Hence gold holdings are dumped. It has long been a mantra that a portion of gold should be held against any stock portfolio as the safety net in a crash. While this is still the case, the fact is that safety net can only be exploited by selling the gold. In the case of the Chinese stock market, so fond of gold are the Chinese that there was no doubt plenty to sell when it looked like the Chinese stock market - full of first time investors - might crash.
And as we now face another potential wholesale sell-down in equities and other assets, gold is falling once more. It is now teetering at the significant technical support level of US$635-640/oz. The feeling among many a gold observer - bulls included - is that it will break. When it does, US$600/oz is next and that's looking breakable as well.
The sharp fall in gold overnight was aided by options expiries in the futures market. The silver market copped even more of a pasting for the same reason. The problem is that there were large positions in short put options that had been established on the upswing. If these became "in the money", then the put sellers would need to sell silver futures to cover - quickly.
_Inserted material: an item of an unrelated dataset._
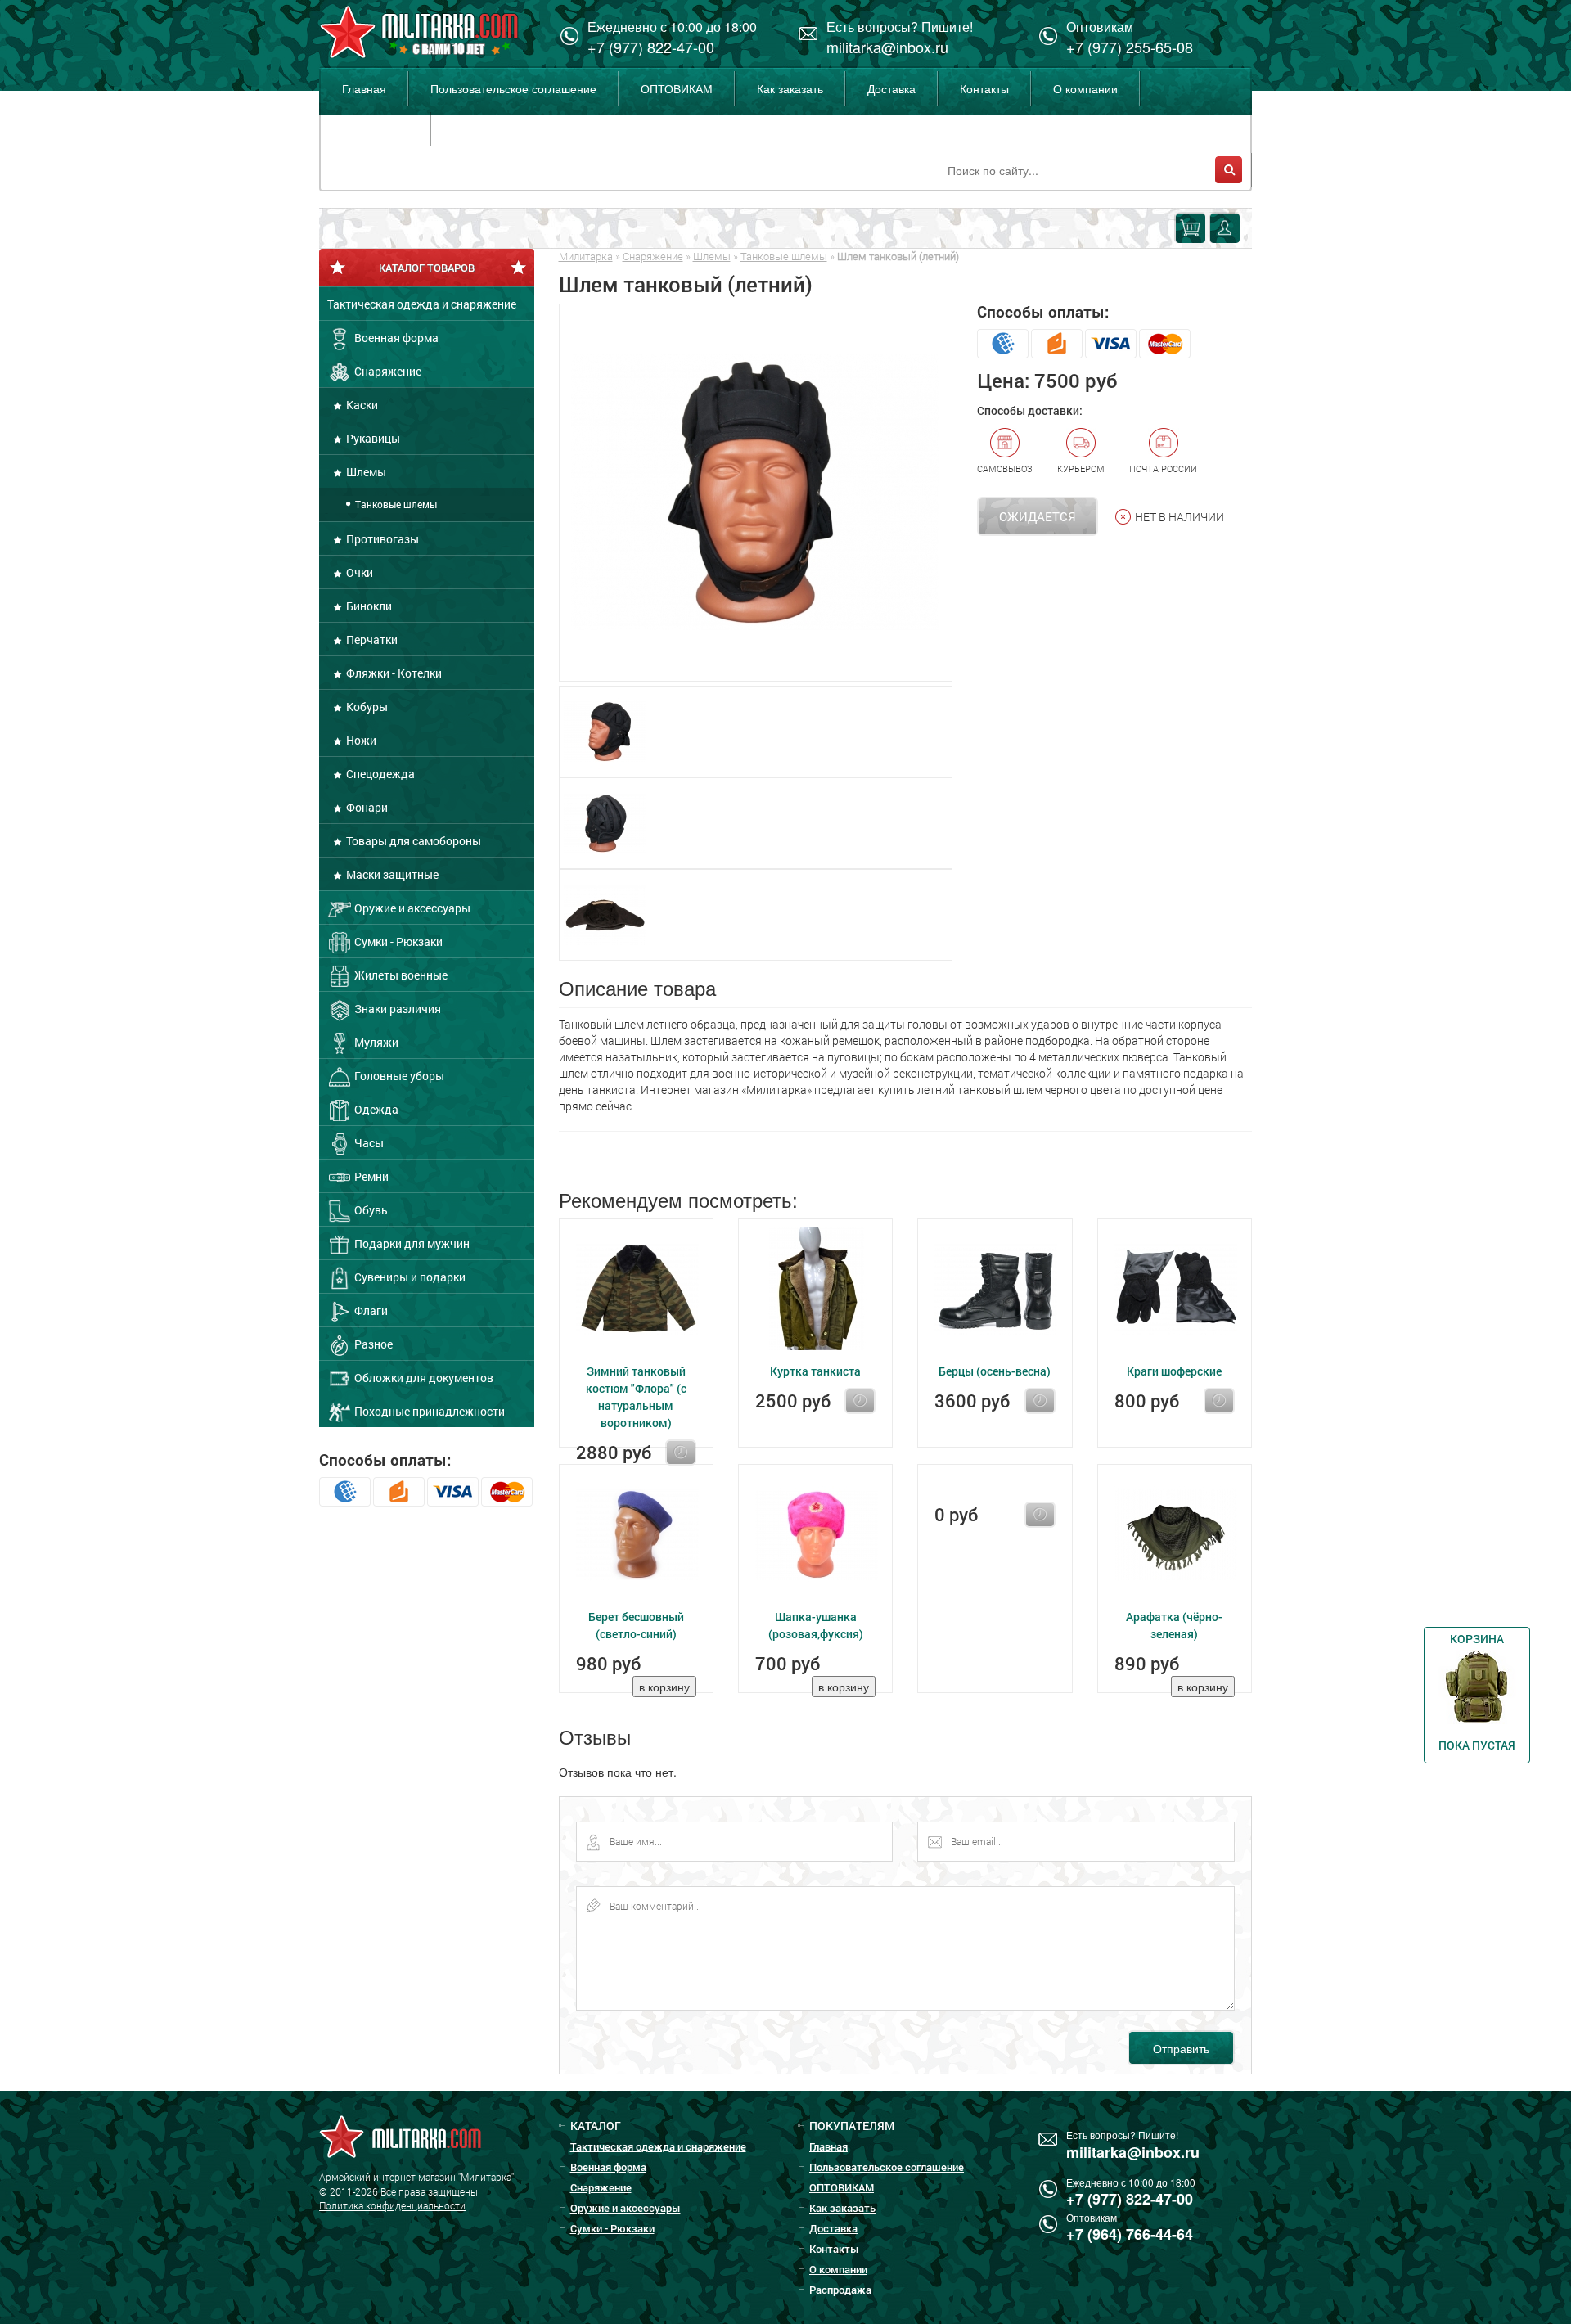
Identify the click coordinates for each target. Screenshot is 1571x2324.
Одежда (375, 1109)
This is not lost on the rest of the market, so the game becomes "who can set off the stops".
That gold might fall to below US$600/oz has not deterred the longer term bulls. Certainly, if the current financial crisis accelerates then the expectation is that a short sell-off will be replaced by some pretty serious buying. The sort of buying that might see gold testing that magical US$850/oz level sooner rather than later.
But for now, it's a waiting game. Bottom picking can be dangerous.